(Stored data)
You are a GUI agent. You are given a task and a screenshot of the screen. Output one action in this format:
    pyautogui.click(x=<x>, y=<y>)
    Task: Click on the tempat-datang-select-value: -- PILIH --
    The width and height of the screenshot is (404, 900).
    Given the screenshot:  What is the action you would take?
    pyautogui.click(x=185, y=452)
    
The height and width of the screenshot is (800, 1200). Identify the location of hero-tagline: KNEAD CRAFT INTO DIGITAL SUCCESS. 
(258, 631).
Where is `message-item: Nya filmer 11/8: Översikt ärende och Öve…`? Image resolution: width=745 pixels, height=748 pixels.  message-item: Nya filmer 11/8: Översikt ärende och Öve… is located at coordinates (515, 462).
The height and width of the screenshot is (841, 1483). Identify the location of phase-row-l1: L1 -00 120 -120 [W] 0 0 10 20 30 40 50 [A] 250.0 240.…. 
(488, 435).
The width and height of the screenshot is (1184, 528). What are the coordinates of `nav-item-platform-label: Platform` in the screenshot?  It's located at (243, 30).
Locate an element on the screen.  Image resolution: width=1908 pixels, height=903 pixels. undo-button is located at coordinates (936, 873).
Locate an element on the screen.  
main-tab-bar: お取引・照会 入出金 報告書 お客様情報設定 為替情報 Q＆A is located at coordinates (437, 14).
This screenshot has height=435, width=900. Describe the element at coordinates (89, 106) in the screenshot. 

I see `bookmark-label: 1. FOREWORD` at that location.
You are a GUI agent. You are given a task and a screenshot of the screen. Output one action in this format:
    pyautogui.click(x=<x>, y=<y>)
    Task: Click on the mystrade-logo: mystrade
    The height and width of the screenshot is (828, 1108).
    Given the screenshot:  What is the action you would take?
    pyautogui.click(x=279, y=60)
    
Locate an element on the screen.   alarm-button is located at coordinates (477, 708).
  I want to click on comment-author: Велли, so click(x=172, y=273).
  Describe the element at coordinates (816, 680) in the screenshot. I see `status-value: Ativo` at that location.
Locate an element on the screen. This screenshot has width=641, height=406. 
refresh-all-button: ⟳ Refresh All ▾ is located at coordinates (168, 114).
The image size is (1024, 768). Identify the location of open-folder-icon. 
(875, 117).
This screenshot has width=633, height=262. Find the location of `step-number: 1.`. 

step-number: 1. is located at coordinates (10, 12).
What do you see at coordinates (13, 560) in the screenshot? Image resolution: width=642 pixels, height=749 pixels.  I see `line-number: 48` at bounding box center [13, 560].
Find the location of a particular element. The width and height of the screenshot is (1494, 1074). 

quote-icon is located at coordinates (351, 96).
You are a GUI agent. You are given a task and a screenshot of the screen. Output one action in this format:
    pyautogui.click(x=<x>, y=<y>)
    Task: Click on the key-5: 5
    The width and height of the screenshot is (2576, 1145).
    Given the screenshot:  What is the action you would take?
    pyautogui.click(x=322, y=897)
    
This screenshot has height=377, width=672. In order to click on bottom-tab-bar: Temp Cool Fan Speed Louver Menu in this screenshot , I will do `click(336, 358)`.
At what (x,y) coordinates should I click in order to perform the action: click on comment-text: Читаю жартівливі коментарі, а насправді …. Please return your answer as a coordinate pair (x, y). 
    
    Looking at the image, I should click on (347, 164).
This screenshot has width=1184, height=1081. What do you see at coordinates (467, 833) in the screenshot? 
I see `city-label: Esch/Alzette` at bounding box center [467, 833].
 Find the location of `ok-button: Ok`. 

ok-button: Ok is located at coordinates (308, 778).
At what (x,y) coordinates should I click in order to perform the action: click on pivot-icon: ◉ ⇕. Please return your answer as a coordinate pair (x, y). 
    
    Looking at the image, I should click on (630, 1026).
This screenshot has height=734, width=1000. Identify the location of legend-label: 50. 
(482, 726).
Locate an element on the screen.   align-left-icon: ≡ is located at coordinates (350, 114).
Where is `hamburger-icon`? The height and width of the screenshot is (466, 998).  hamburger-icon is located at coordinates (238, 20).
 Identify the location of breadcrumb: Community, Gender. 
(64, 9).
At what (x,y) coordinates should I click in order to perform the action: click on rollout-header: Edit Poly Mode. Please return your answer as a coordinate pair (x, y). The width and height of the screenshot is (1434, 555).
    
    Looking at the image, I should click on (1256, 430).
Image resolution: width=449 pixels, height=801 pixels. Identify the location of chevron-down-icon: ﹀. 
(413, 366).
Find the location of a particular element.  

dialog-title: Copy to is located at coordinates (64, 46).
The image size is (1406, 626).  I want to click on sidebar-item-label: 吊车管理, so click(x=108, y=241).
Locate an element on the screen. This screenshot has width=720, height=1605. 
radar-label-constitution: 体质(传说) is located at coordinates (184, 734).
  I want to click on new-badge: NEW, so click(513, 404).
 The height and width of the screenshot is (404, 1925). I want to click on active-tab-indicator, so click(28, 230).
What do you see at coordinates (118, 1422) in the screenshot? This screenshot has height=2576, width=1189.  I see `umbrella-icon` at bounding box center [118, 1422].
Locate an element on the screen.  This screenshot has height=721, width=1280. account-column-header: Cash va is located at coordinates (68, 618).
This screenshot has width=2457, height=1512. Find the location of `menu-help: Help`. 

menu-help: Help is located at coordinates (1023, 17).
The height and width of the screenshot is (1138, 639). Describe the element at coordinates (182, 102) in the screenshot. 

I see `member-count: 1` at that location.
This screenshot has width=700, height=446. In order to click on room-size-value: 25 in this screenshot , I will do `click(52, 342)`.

Description of the task:
Convert every line of the items above into a Markdown table with two columns, "No." for a running row number and "Text" for the line itself, skipping blank lines.

Result of this task:
| No. | Text |
|---|---|
| 1 | You are a GUI agent. You are given a task and a screenshot of the screen. Output one action in this format: |
| 2 |     pyautogui.click(x=<x>, y=<y>) |
| 3 |     Task: Click on the tempat-datang-select-value: -- PILIH -- |
| 4 |     The width and height of the screenshot is (404, 900). |
| 5 |     Given the screenshot:  What is the action you would take? |
| 6 |     pyautogui.click(x=185, y=452) |
| 7 | The height and width of the screenshot is (800, 1200). Identify the location of hero-tagline: KNEAD CRAFT INTO DIGITAL SUCCESS.  |
| 8 | (258, 631). |
| 9 | Where is `message-item: Nya filmer 11/8: Översikt ärende och Öve…`? Image resolution: width=745 pixels, height=748 pixels.  message-item: Nya filmer 11/8: Översikt ärende och Öve… is located at coordinates (515, 462). |
| 10 | The height and width of the screenshot is (841, 1483). Identify the location of phase-row-l1: L1 -00 120 -120 [W] 0 0 10 20 30 40 50 [A] 250.0 240.….  |
| 11 | (488, 435). |
| 12 | The width and height of the screenshot is (1184, 528). What are the coordinates of `nav-item-platform-label: Platform` in the screenshot?  It's located at (243, 30). |
| 13 | Locate an element on the screen.  Image resolution: width=1908 pixels, height=903 pixels. undo-button is located at coordinates (936, 873). |
| 14 | Locate an element on the screen.   |
| 15 | main-tab-bar: お取引・照会 入出金 報告書 お客様情報設定 為替情報 Q＆A is located at coordinates (437, 14). |
| 16 | This screenshot has height=435, width=900. Describe the element at coordinates (89, 106) in the screenshot.  |
| 17 | I see `bookmark-label: 1. FOREWORD` at that location. |
| 18 | You are a GUI agent. You are given a task and a screenshot of the screen. Output one action in this format: |
| 19 |     pyautogui.click(x=<x>, y=<y>) |
| 20 |     Task: Click on the mystrade-logo: mystrade |
| 21 |     The height and width of the screenshot is (828, 1108). |
| 22 |     Given the screenshot:  What is the action you would take? |
| 23 |     pyautogui.click(x=279, y=60) |
| 24 | Locate an element on the screen.   alarm-button is located at coordinates (477, 708). |
| 25 |   I want to click on comment-author: Велли, so click(x=172, y=273). |
| 26 |   Describe the element at coordinates (816, 680) in the screenshot. I see `status-value: Ativo` at that location. |
| 27 | Locate an element on the screen. This screenshot has width=641, height=406.  |
| 28 | refresh-all-button: ⟳ Refresh All ▾ is located at coordinates (168, 114). |
| 29 | The image size is (1024, 768). Identify the location of open-folder-icon.  |
| 30 | (875, 117). |
| 31 | This screenshot has width=633, height=262. Find the location of `step-number: 1.`.  |
| 32 | step-number: 1. is located at coordinates (10, 12). |
| 33 | What do you see at coordinates (13, 560) in the screenshot? Image resolution: width=642 pixels, height=749 pixels.  I see `line-number: 48` at bounding box center [13, 560]. |
| 34 | Find the location of a particular element. The width and height of the screenshot is (1494, 1074).  |
| 35 | quote-icon is located at coordinates (351, 96). |
| 36 | You are a GUI agent. You are given a task and a screenshot of the screen. Output one action in this format: |
| 37 |     pyautogui.click(x=<x>, y=<y>) |
| 38 |     Task: Click on the key-5: 5 |
| 39 |     The width and height of the screenshot is (2576, 1145). |
| 40 |     Given the screenshot:  What is the action you would take? |
| 41 |     pyautogui.click(x=322, y=897) |
| 42 | This screenshot has height=377, width=672. In order to click on bottom-tab-bar: Temp Cool Fan Speed Louver Menu in this screenshot , I will do `click(336, 358)`. |
| 43 | At what (x,y) coordinates should I click in order to perform the action: click on comment-text: Читаю жартівливі коментарі, а насправді …. Please return your answer as a coordinate pair (x, y).  |
| 44 |     Looking at the image, I should click on (347, 164). |
| 45 | This screenshot has width=1184, height=1081. What do you see at coordinates (467, 833) in the screenshot?  |
| 46 | I see `city-label: Esch/Alzette` at bounding box center [467, 833]. |
| 47 |  Find the location of `ok-button: Ok`.  |
| 48 | ok-button: Ok is located at coordinates (308, 778). |
| 49 | At what (x,y) coordinates should I click in order to perform the action: click on pivot-icon: ◉ ⇕. Please return your answer as a coordinate pair (x, y).  |
| 50 |     Looking at the image, I should click on (630, 1026). |
| 51 | This screenshot has height=734, width=1000. Identify the location of legend-label: 50.  |
| 52 | (482, 726). |
| 53 | Locate an element on the screen.   align-left-icon: ≡ is located at coordinates (350, 114). |
| 54 | Where is `hamburger-icon`? The height and width of the screenshot is (466, 998).  hamburger-icon is located at coordinates (238, 20). |
| 55 |  Identify the location of breadcrumb: Community, Gender.  |
| 56 | (64, 9). |
| 57 | At what (x,y) coordinates should I click in order to perform the action: click on rollout-header: Edit Poly Mode. Please return your answer as a coordinate pair (x, y). The width and height of the screenshot is (1434, 555). |
| 58 |     Looking at the image, I should click on (1256, 430). |
| 59 | Image resolution: width=449 pixels, height=801 pixels. Identify the location of chevron-down-icon: ﹀.  |
| 60 | (413, 366). |
| 61 | Find the location of a particular element.   |
| 62 | dialog-title: Copy to is located at coordinates (64, 46). |
| 63 | The image size is (1406, 626).  I want to click on sidebar-item-label: 吊车管理, so click(x=108, y=241). |
| 64 | Locate an element on the screen. This screenshot has width=720, height=1605.  |
| 65 | radar-label-constitution: 体质(传说) is located at coordinates (184, 734). |
| 66 |   I want to click on new-badge: NEW, so click(513, 404). |
| 67 |  The height and width of the screenshot is (404, 1925). I want to click on active-tab-indicator, so click(28, 230). |
| 68 | What do you see at coordinates (118, 1422) in the screenshot? This screenshot has height=2576, width=1189.  I see `umbrella-icon` at bounding box center [118, 1422]. |
| 69 | Locate an element on the screen.  This screenshot has height=721, width=1280. account-column-header: Cash va is located at coordinates (68, 618). |
| 70 | This screenshot has width=2457, height=1512. Find the location of `menu-help: Help`.  |
| 71 | menu-help: Help is located at coordinates (1023, 17). |
| 72 | The height and width of the screenshot is (1138, 639). Describe the element at coordinates (182, 102) in the screenshot.  |
| 73 | I see `member-count: 1` at that location. |
| 74 | This screenshot has width=700, height=446. In order to click on room-size-value: 25 in this screenshot , I will do `click(52, 342)`. |